One big thing to note is that the fast ferry doesn’t allow for any movement on board once they’re in motion. You are not leaving that seat unless you absolutely cannot wait to use the restroom.

Water Taxis

There are two water taxis: Seattle-West Seattle and Seattle-Vashon Island. Both currently pick up at the ferry terminal at pier 52.

These are fast, passenger-only ferries, about the same size as the fast ferries. (You’re also allowed to bring bikes, but no cars.) And like the fast ferries, they’re fast. As in, the West Seattle crossing can take as little as ten minutes.
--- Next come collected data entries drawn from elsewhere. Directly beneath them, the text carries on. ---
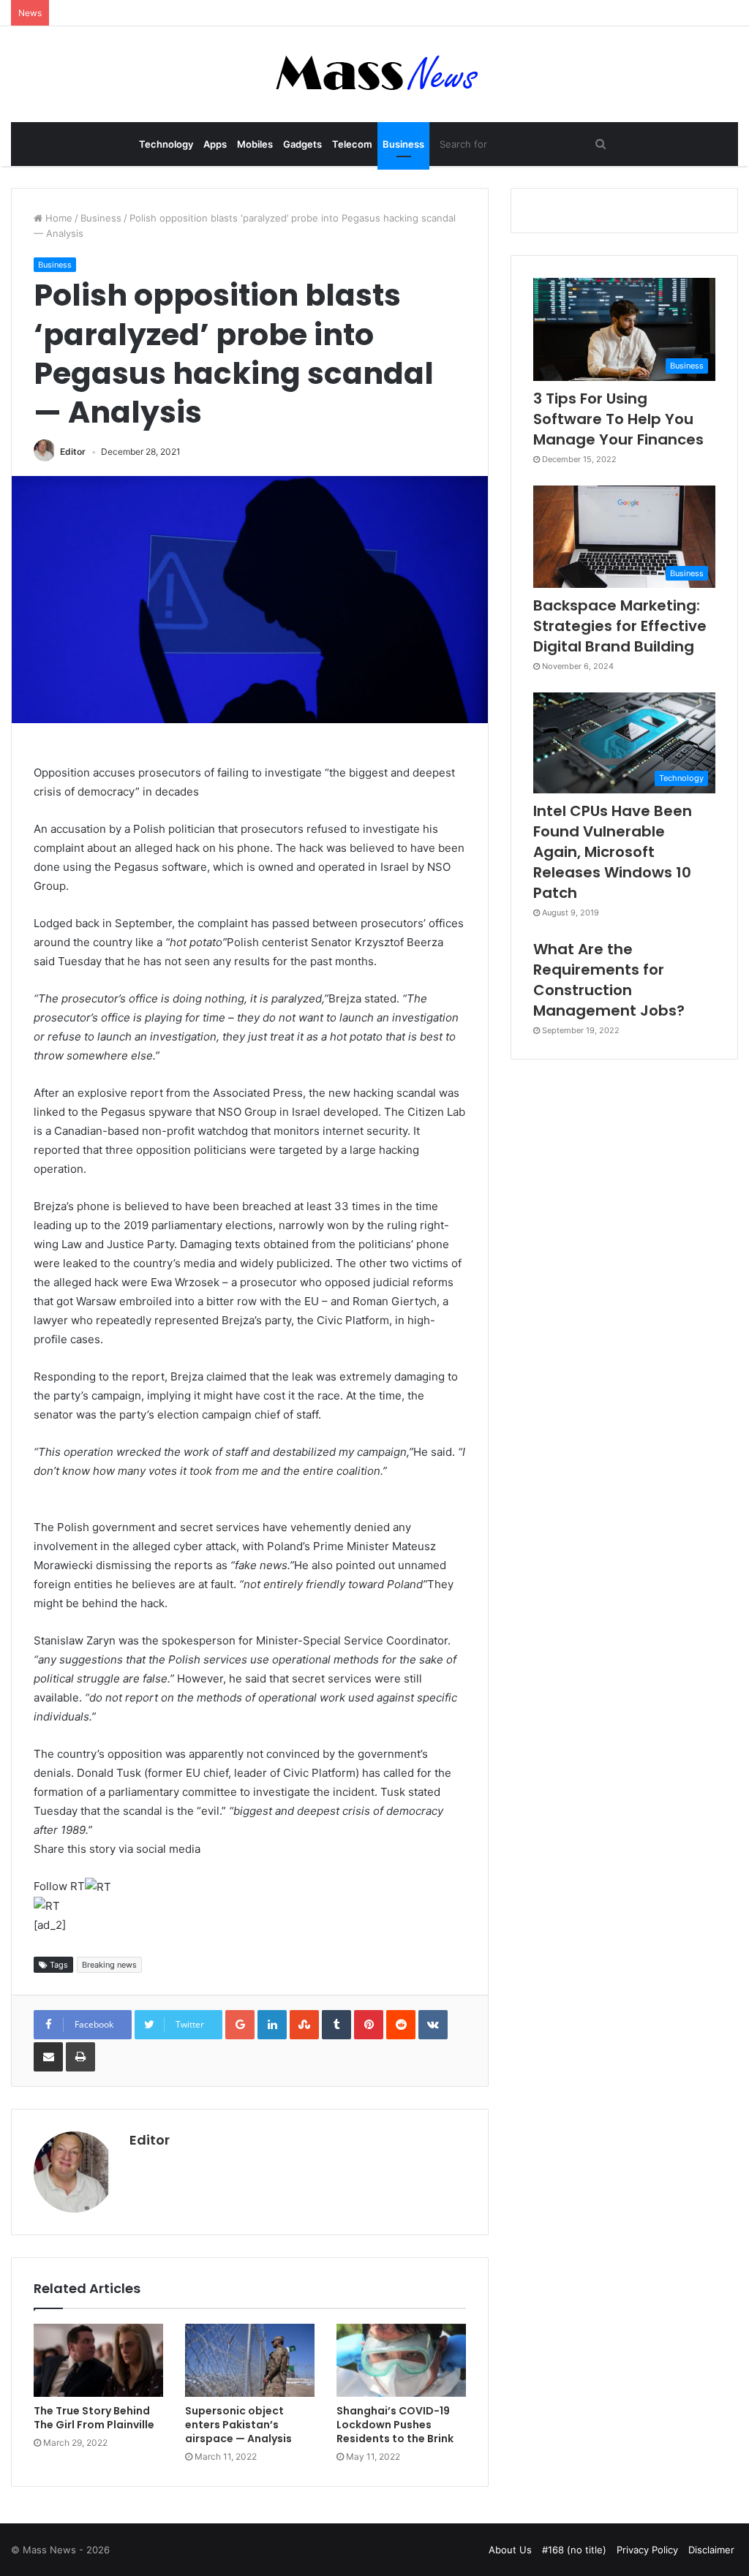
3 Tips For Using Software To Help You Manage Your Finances (618, 419)
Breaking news (109, 1965)
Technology (166, 144)
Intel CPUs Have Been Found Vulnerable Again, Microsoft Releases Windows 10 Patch (612, 852)
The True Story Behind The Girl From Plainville (94, 2417)
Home (57, 218)
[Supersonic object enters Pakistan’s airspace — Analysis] (250, 2360)
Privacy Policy (647, 2550)
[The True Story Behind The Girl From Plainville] (98, 2360)
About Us (510, 2550)
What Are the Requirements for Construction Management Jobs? (609, 980)
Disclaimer (711, 2550)
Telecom (352, 144)
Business (403, 144)
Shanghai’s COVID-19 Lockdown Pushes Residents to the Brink (394, 2424)
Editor (73, 451)
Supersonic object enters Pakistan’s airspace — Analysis (238, 2424)
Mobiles (255, 144)
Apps (215, 144)
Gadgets (302, 144)
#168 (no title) (574, 2550)
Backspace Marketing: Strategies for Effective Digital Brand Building (620, 626)
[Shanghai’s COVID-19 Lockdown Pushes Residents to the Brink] (401, 2360)
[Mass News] (375, 74)
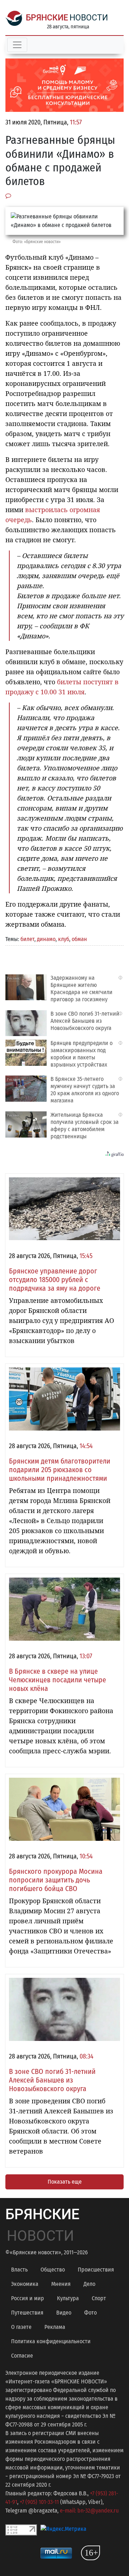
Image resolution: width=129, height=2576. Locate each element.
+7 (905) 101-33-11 (39, 2502)
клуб (63, 939)
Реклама (54, 2327)
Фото (90, 2312)
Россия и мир (27, 2298)
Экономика (24, 2283)
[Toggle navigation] (17, 45)
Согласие (22, 2355)
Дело (89, 2283)
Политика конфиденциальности (51, 2341)
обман (79, 939)
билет (27, 939)
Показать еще (65, 2181)
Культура (68, 2298)
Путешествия (27, 2312)
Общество (52, 2269)
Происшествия (96, 2269)
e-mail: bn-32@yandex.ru (89, 2510)
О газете (21, 2327)
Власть (19, 2269)
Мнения (61, 2283)
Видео (63, 2312)
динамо (46, 939)
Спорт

Both routes are worth taking. I mean, Vashon has the Sheepdog Classic coming up and an adorable downtown core. But I recommend the West Seattle route because it drops you off at Marination Ma Kai, so you can now walk around Alki with tacos and shave ice. You’re welcome.

The West Seattle Water Taxi dock. Or, I’m hiding the tacos from view.

Unlike the Bremerton fast ferry’s tiny schedule, the West Seattle water taxis run pretty much all the time, especially in the summer. (The Vashon ferry does have a pretty limited schedule, but that also opens up in the summer. Just not as much as West Seattle’s.)

If it’s nice out, I’d recommend sitting on the back of the boat. It can be loud, but it has a great view of Seattle – and sometimes you get to see (and hear) sea lions!

Are you thinking of taking a Seattle ferry? Which routes are you curious about?